Surely these words are relevant to the current state of things in America, but for Tim Biskup, the study of American history has long been more than a literal subject. For him it is a matter of connecting metaphors to his personal life and artistic pursuits. In 2006 his “American Cyclops” exhibition (Iguapop Gallery, Barcelona, Spain) focused on early American history and the process by which corruption occurs. The underlying theme was that of questioning ones own integrity and sense of purpose. The overall feeling was one of longing for an idealized and inspiring America, and thus, a more ideal self.
In the years since “American Cyclops”, Biskup has done some heavy soul-searching and a series of provocative exhibitions that have revealed much about the artist’s intimate connection to his work and a great deal about the artist himself. In “Vapor” (Gallery Engler, Berlin, Germany, 2006) and “Ether” (Billy Shire Fine Arts, Culver City, California, 2007), a pair of brutally emotional shows, he presented paintings that expressed his darkest feelings of anger, sadness and pain. He followed with “The Artist In You” (Jonathan LeVine Gallery, NYC, 2008), a project that dug into his personal feelings about the art world and included a book of vitriolic and passionate writings on the subject. His most recent exhibition, “O/S (Operating System)” (Addict Galerie, Paris, France, 2008) was an attempt to present some of the ideas formulated in “The Artist In You” in more symbolic gestures. Each painting was presented with a cumbersome “system” that was used to ship and display the work.

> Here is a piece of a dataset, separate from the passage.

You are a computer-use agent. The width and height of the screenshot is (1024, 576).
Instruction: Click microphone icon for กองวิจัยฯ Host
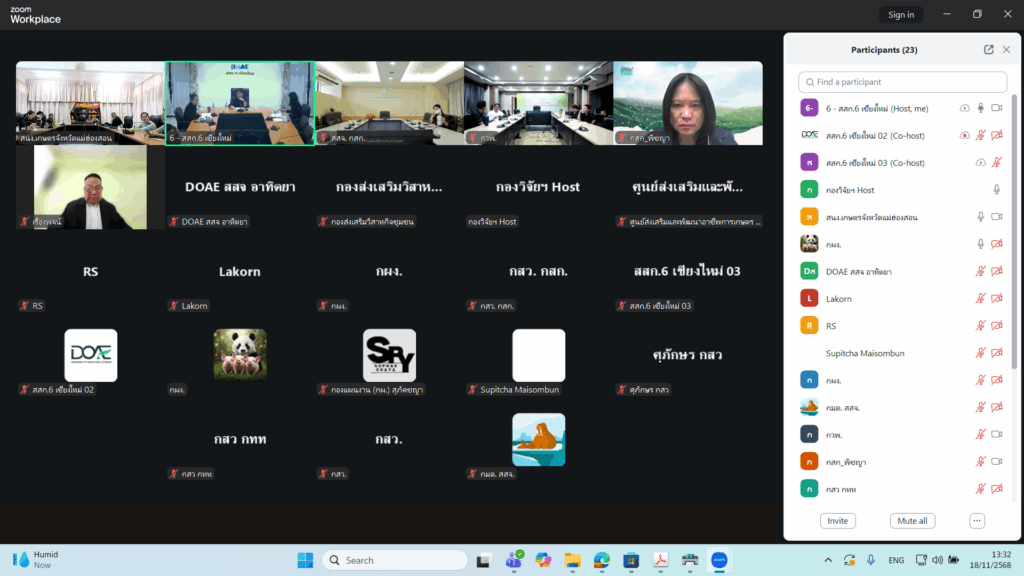click(996, 190)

With his new solo exhibition, “The Mystic Chords Of Memory” Biskup returns to American history as a source of inspiration. This time, though, having struggled through so much personal muck, the sense is that he is revisiting the subject with revelations about his country, his work and indeed himself that make the experience less of an indictment and more of a celebration. The work is filled with beauty and color. Themes of nature abound. There are half-naked women in nearly every piece bristling with joy and passion. The compositions are stuffed full of images and in many cases they appear to be painted one on top of the other. One gets the feeling that Biskup just can’t get enough of his ideas into each painting so they are compressed and barely contained.
Biskup has said that this exhibition is about getting back to making “pretty pictures”, but these pictures are not just pretty. They are messages about his life and what it feels like to emerge from difficult times, regroup and embark on a more positive path.